Only the lines holding "Given" are wanted here; copy each from the listing.

* [Material to process]:
____________________
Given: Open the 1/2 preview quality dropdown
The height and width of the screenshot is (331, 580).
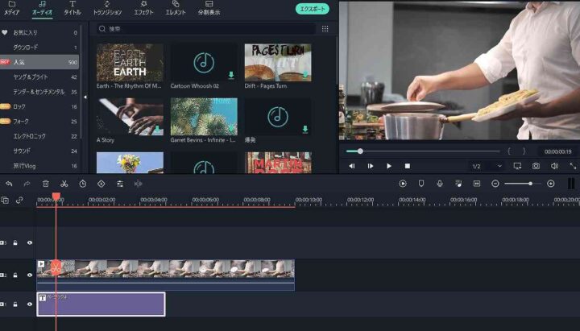Looking at the screenshot, I should (x=487, y=166).
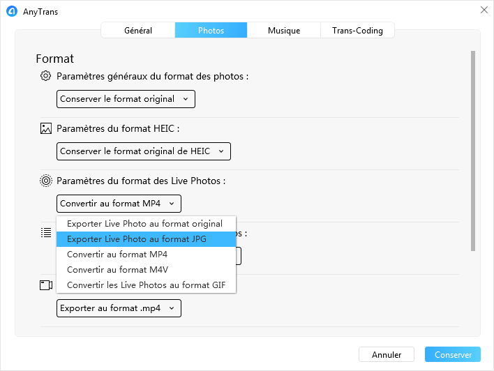Click the AnyTrans logo icon
The image size is (494, 371).
tap(12, 11)
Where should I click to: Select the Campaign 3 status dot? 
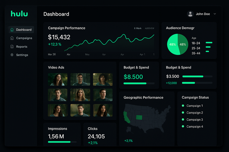(183, 119)
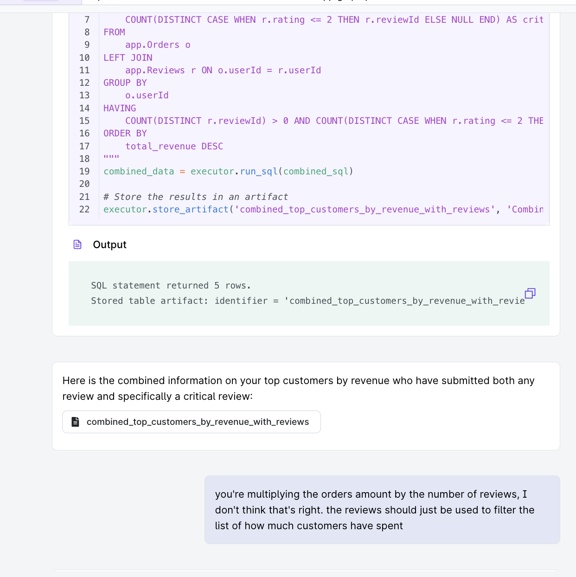The image size is (576, 577).
Task: Select line number 19 in the gutter
Action: click(84, 171)
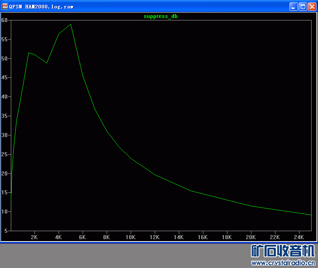Click the curve dip near 3K
This screenshot has height=268, width=318.
click(47, 63)
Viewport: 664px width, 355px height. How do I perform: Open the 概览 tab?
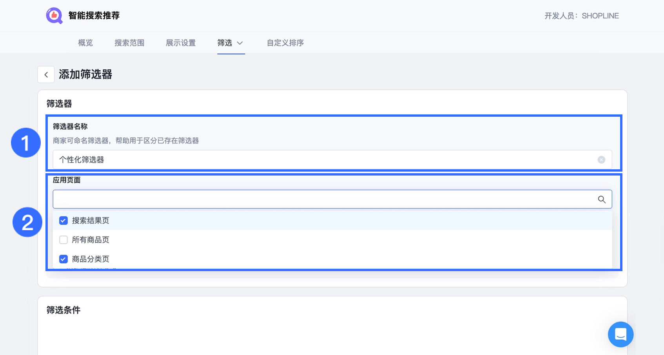(x=85, y=43)
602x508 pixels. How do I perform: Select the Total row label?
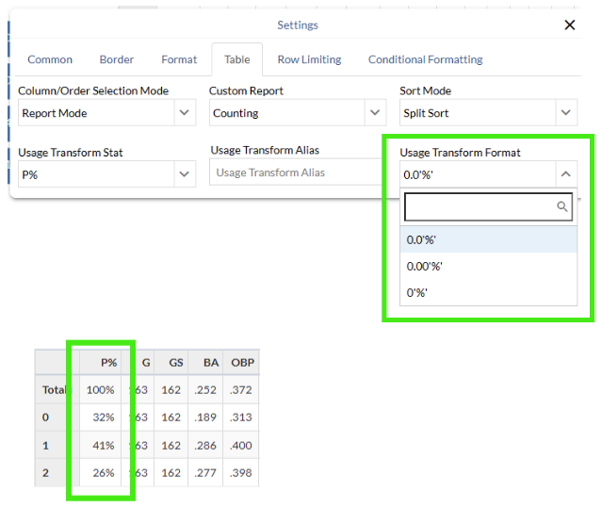click(x=51, y=389)
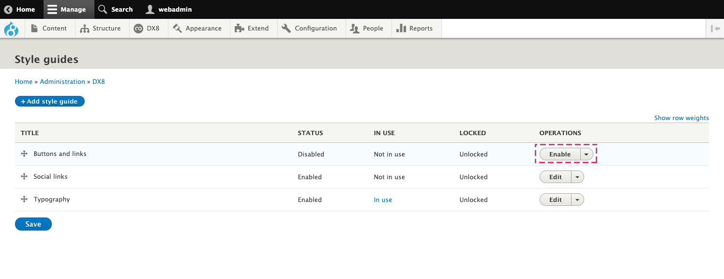Expand Typography operations dropdown arrow

coord(577,200)
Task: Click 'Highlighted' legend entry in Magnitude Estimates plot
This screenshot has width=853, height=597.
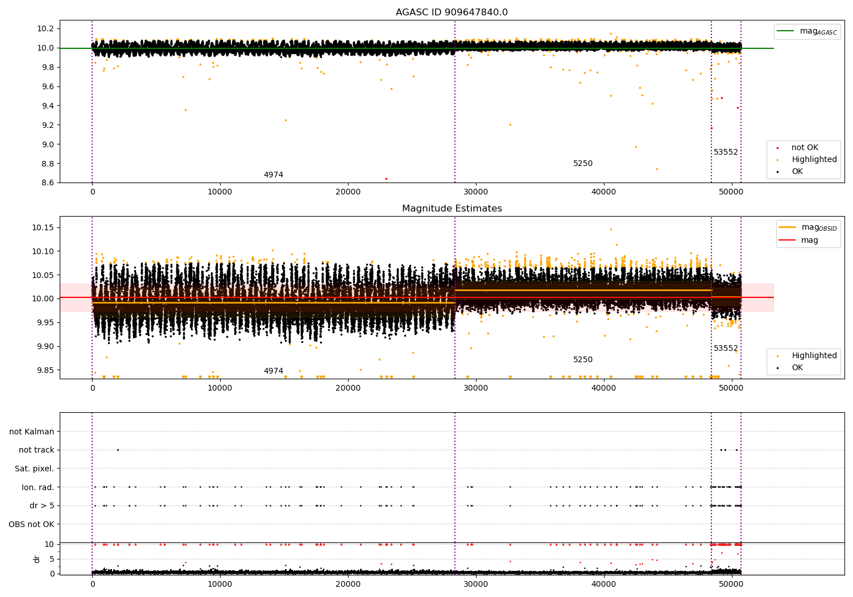Action: click(x=814, y=356)
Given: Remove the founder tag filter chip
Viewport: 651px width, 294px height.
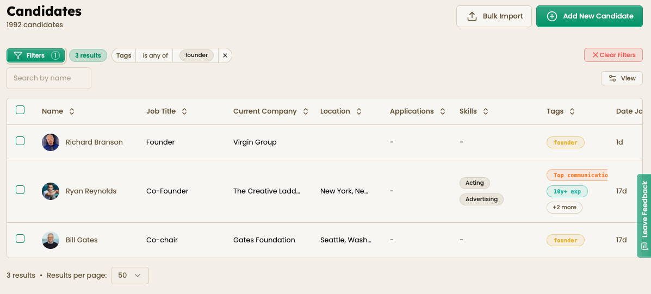Looking at the screenshot, I should pos(225,55).
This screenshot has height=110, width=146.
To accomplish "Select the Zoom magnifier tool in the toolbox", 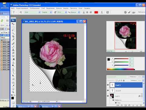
____________________
* [Your solution]:
Given: Open the 1/2 preview quality dropdown
Given: Remove the founder tag filter chip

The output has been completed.